A court’s task is not “to weigh the evidence and determine the truth of the matter but to
determine whether there is a genuine issue for trial.” Id. at 249. “[F]acts must be viewed in the
light most favorable to the nonmoving party only if there is a ‘genuine’ dispute as to those facts.”
Scott v. Harris, 550 U.S. 372, 380 (2007) (emphasis added); see also E.E.O.C. v. Ford Motor
Co., 782 F.3d 753, 760 (6th Cir. 2015) (en banc). A genuine issue for trial exists when there is
sufficient “evidence on which the jury could reasonably find for the plaintiff.” Anderson, 477
U.S. at 252; see also Shreve v. Franklin Cnty., Ohio, 743 F.3d 126, 132 (6th Cir. 2014) (“A
dispute is ‘genuine’ only if based on evidence upon which a reasonable jury could return a
verdict in favor of the non-moving party.”) (emphasis in original) (citation omitted). “Factual
disputes that are irrelevant or unnecessary will not be counted.” Anderson, 477 U.S. at 248.

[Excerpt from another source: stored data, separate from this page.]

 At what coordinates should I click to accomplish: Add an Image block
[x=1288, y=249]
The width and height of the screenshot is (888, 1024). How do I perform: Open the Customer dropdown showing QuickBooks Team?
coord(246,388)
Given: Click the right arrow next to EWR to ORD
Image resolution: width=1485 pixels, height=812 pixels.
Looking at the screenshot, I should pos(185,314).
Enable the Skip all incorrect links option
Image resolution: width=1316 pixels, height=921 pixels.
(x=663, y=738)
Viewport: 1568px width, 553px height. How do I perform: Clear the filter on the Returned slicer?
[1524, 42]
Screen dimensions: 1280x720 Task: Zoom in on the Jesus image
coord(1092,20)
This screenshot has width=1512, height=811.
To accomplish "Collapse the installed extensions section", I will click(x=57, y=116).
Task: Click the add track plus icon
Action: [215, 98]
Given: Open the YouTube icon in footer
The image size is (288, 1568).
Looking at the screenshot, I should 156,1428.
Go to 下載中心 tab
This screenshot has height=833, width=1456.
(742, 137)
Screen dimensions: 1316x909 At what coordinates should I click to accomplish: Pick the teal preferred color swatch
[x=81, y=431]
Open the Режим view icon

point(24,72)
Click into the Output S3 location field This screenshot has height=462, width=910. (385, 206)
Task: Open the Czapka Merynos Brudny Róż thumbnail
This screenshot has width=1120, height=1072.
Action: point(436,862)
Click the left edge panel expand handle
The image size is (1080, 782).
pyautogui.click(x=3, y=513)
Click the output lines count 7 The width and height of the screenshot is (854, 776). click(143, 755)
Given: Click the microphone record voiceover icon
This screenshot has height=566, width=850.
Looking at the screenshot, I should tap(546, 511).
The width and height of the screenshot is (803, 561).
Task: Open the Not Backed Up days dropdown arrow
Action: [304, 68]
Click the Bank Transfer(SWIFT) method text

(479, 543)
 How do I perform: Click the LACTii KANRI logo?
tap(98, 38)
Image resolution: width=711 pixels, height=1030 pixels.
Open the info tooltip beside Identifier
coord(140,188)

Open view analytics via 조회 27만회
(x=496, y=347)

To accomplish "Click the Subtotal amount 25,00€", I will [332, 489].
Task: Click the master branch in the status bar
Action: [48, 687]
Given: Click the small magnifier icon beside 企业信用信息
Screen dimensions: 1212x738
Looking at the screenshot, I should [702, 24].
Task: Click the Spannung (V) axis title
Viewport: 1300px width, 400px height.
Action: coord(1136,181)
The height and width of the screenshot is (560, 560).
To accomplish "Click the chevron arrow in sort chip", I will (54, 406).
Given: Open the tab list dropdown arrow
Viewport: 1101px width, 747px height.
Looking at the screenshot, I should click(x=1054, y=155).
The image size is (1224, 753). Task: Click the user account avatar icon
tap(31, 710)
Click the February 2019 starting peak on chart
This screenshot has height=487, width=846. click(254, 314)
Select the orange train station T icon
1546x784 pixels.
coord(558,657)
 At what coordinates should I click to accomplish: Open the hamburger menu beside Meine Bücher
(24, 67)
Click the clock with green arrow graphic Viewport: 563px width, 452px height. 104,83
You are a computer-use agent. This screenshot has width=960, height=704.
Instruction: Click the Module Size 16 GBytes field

“The court need consider only the cited materials, but it may consider other materials in the
record.” Fed. R. Civ. P. 56(c)(3).
III.
ANALYSIS
Defendants move for summary judgment on all of Plaintiff’s claims. Defendants contend
that King suffered no tangible injury or adverse employment action and that King cannot
factually support a hostile environment claim based on her disability. King responds that she has
offered enough evidence to establish a hostile work environment claim based on disability; that
CPS constructively discharged her; and that CPS, as a state actor, is subject to § 1983 liability for
an equal protection violation because it treated King differently from her non-disabled
coworkers. King agrees with Defendants that her complaint does not support a separate
retaliation claim. The Court will address Plaintiff’s claims individually.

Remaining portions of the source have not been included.